The finding that vergence exercises accelerate improvement for children with convergence insufficiency has the potential to improve compliance with treatment and thereby long-term outcome.
The child was seated at a table with an Aperture Ruler (Bernell Corporation, catalog no. BC1050BK), which consists of a ruler-like apparatus, a plastic slide with a single aperture, and 12 cards with varying convergence demands. The child was asked to look through the aperture and to fuse the two pictures into a single and clear image, report perceived depth in the eccentric rings, and that the two suppression control objects were seen. Once all these tasks could be achieved, the convergence demand was increased by proceeding to the next card.
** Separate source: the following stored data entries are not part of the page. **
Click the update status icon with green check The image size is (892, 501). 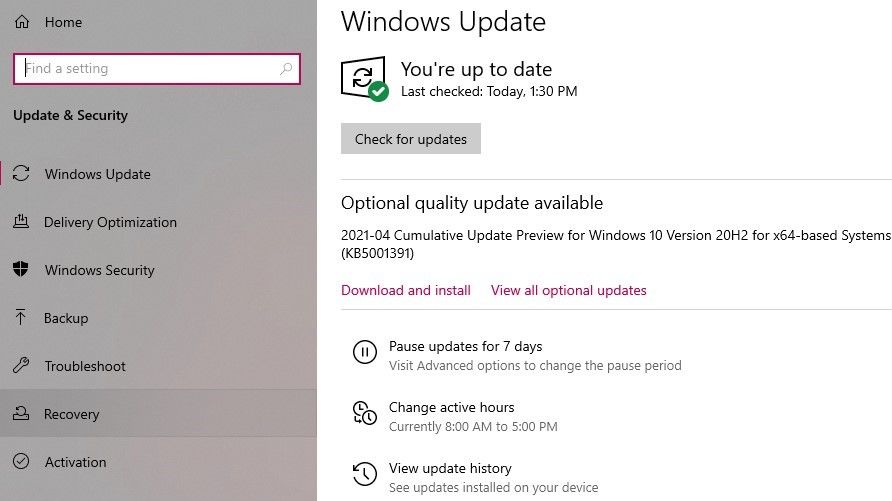point(365,78)
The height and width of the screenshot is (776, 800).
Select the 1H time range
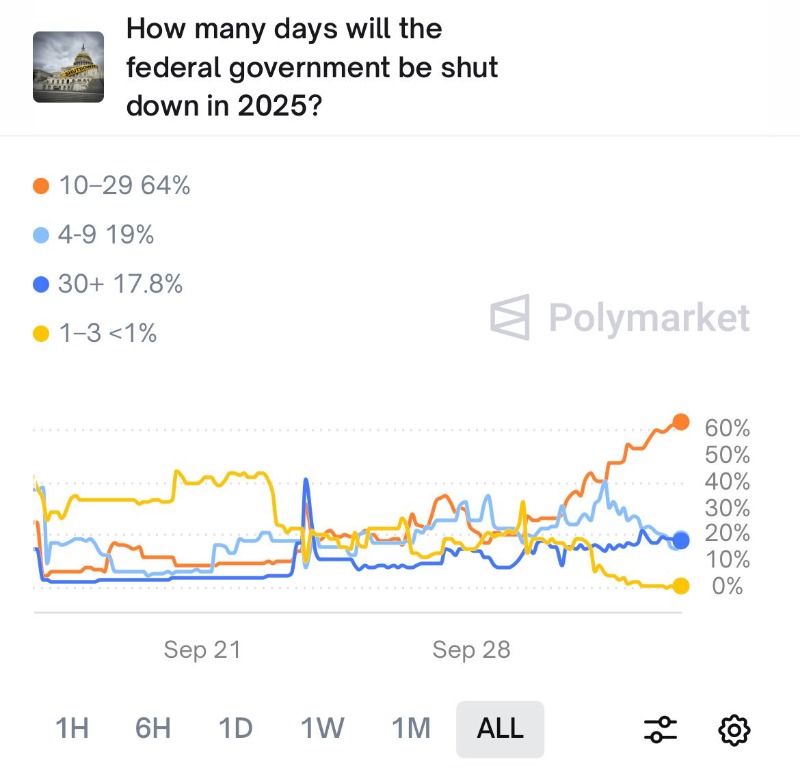72,728
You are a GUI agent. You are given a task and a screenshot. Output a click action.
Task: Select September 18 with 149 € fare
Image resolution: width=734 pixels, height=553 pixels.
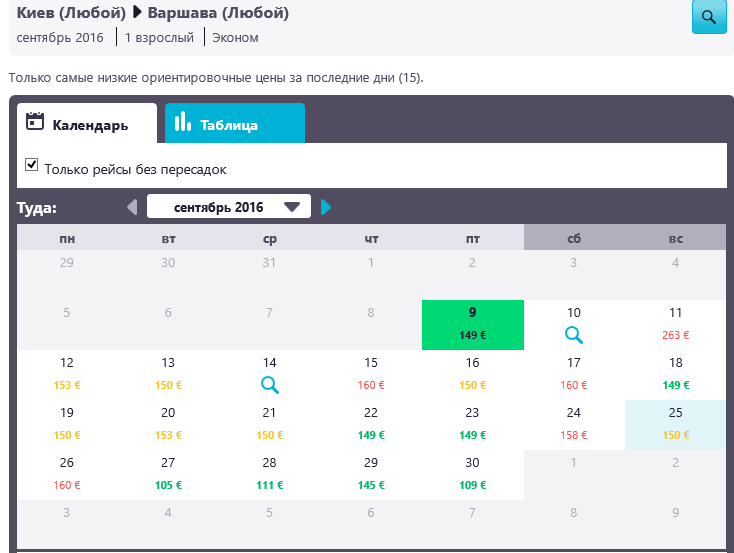tap(675, 374)
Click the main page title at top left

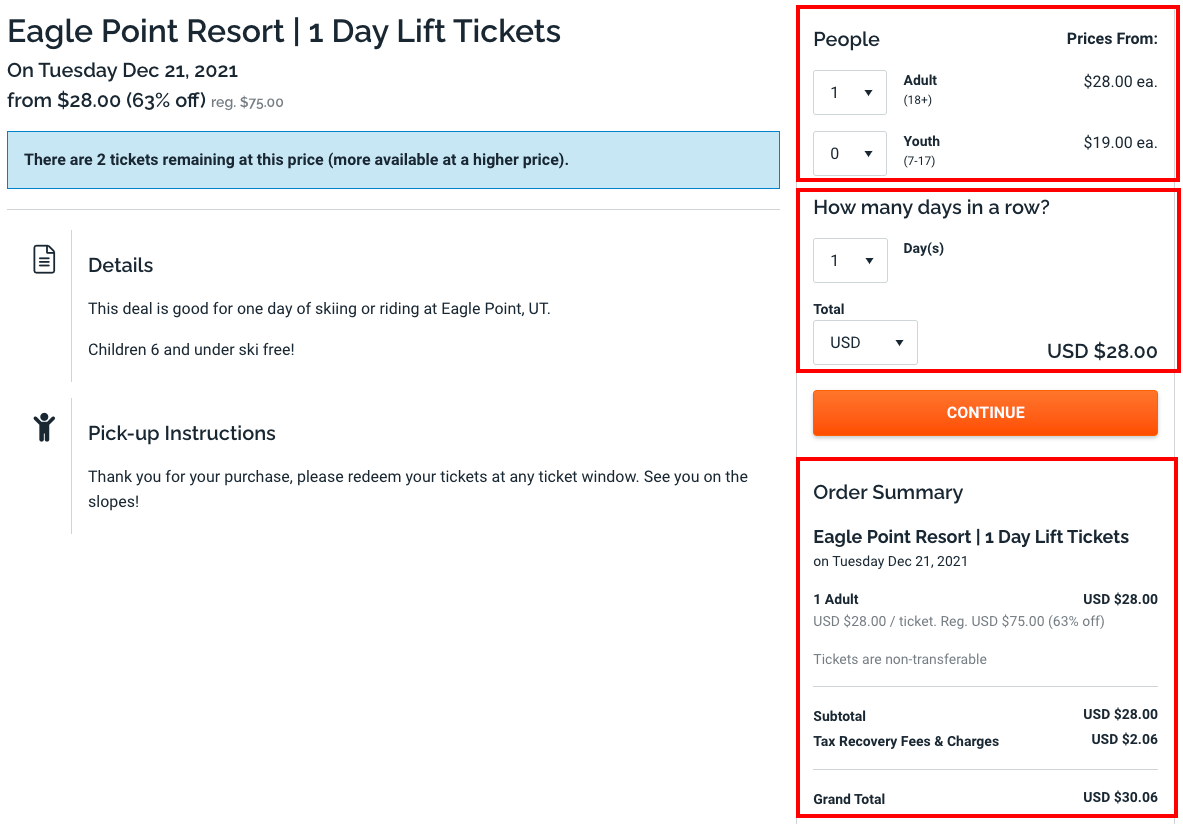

The child alternated focus between two 0.4 logMAR letters charts at 4 m and 40 cm, respectively, reading aloud the first line at the distance chart, the second on the near chart, and so on.
After 1 week, the level of difficulty was increased by changing the letter size to 0.3 logMAR and decreasing the viewing distance of the near chart to 20 cm.
The child viewed a 0.4 logMAR letter chart at 4 m through a −3.00 D lens held at 30 cm vertex distance and when clarity was obtained the accommodative demand was gradually increased by slowly moving the lens toward the eye until clarity could no longer be obtained. The child then moved the lens back and forth attempting to reduce the vertex distance. The procedure was repeated while the child viewed 0.4 logMAR letters at 40 cm through a +1.00 D lens.
After 1 week of home exercises, the level of difficulty was increased by changing the letter size to 0.3 logMAR and the lenses to −6.00 D and +2.50 D, respectively.
The child was provided with 4 lenses with the power of, respectively, −2.00 D, −1.00 D, +1.00 D, and +2.00 D labeled with random letters. The child was instructed to look at 0.2 logMAR letters at 40 cm through each of the lenses, obtain clarity, and to sort the lenses from weakest to strongest.